IL-33亚型肝癌稳定转染细胞系的构建及体外生物学功能检测

The construction and biological function assessment of HCC cell lines expressing IL-33 isoform

目的构建小鼠全长IL-33、分泌型IL-33、入核型IL-33肝癌细胞的稳转细胞系并检测其对肝癌细胞增殖、凋亡、细胞周期的影响。方法通过PCR的方法克隆小鼠全长IL-33、分泌型IL-33、入核型IL-33基因并将其连接到慢病毒载体pRRL-Venus中。利用293T细胞包装慢病毒并分别感染小鼠肝癌细胞系hepa1-6,经流式分选单个YFP阳性细胞,培养得到稳定表达全长、分泌型、入核型IL-33的hepa1-6稳转细胞系。通过一系列体外实验研究小鼠全长,分泌型,入核型IL-33对hepa1-6细胞生物学功能的作用。包括CCK8检测细胞增殖,Annexin V和7AAD的流式染色检测细胞凋亡,PI流式染色检测细胞周期。结果成功克隆了小鼠全长IL-33、分泌型IL-33、入核型IL-33基因并成功构建了hepa1-6稳转细胞系;全长IL-33促进肝癌细胞增殖,分泌型和入核型IL-33抑制肝癌细胞增殖;全长IL-33能够抑制早期和晚期细胞凋亡,分泌型IL-33对细胞凋亡无明显影响,入核型IL-33对早期的细胞凋亡没有作用,但是能够抑制晚期的细胞凋亡。分泌型IL-33稳转hepa1-6细胞的细胞周期G1期比例增加,而小鼠全长IL-33和入核型IL-33对hepa1-6稳转细胞的细胞周期均无明显作用。结论成功构建了小鼠全长IL-33、分泌型IL-33、入核型IL-33 hepa1-6稳转细胞系;小鼠全长IL-33促进肝癌细胞生长,抑制肝癌细胞的凋亡;分泌型和入核型IL-33均能抑制肝癌细胞的增殖;分泌型IL-33稳转细胞增加G1期细胞比例,入核型IL-33抑制晚期细胞凋亡。这些结果为进一步研究全长IL-33、分泌型IL-33、入核型IL-33在肝细胞肝癌发展中的作用及其机制奠定了基础。

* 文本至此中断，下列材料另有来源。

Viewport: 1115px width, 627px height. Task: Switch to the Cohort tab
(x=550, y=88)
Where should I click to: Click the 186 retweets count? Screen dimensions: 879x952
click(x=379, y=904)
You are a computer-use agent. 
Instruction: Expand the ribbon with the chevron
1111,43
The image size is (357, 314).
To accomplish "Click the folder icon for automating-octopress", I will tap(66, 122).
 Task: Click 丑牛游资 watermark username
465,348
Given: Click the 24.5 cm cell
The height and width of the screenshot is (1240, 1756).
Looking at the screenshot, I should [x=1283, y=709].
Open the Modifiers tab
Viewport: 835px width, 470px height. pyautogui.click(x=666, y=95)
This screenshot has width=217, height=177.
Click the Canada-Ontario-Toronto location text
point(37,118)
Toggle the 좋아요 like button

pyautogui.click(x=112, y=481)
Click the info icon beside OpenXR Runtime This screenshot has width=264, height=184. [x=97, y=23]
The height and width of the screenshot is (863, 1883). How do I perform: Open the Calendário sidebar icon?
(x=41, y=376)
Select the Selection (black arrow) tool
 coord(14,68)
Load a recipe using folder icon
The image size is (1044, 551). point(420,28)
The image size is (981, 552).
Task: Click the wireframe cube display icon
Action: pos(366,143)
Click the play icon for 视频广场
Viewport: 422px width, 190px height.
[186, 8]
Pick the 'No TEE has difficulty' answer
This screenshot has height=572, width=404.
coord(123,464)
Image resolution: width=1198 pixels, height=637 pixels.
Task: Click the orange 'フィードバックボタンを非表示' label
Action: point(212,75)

This study aimed to construct HCC cell lines stable expressing full-length-IL-33（fIL-33）,secreted-IL-33（sIL-33）, or nuclear-IL-33（nIL-33）,and to assess the effect of fIL-33, sIL-33, nIL-33 on tumor cell growth, apoptosis and cell cycle. Firstly, fIL-33, sIL-33, nIL-33 were cloned into lentivirus vector pRRL-Venus. Then lentivirus was generated by transfecting venus-fIL-33, venus-sIL-33, venus-nIL-33 or venus into the 293 T packaging cell lines. Hepa1-6 cells were infected with 1 ml lentiviral supernatant for 24 hours. Single cells were sorted into 96-well plates by flow cytometry 72 h later. A series of in vitro experiments were carried out to determine the biological function of fIL-33, sIL-33 and nIL-33, including cell proliferation by CCK8, apoptosis by Annexin V and 7 AAD, cell cycle by PI flow cytometry. Data showed that the fIL-33, sIL-33, and nIL-33 steady transfected cell lines were successfully established. fIL-33 promoted hapa1-6 cells growth while sIL-33 and nIL-33 inhibited hepa1-6 cells proliferation;fIL-33 inhibited both early and late apoptosis of tumor cells while nIL-33 only inhibited late apoptosis, and sIL-33 did not affect apoptosis of hepa1-6 cells. sIL-33 elevated the percentage of G1 period tumor cells significantly. We did not observe obvious effect of fIL-33 and nIL-33 on cell cycle. These results founded a solid foundation for further investigation of fIL-33, sIL-33 and nIL-33 in the development of hepatocellular carcinoma.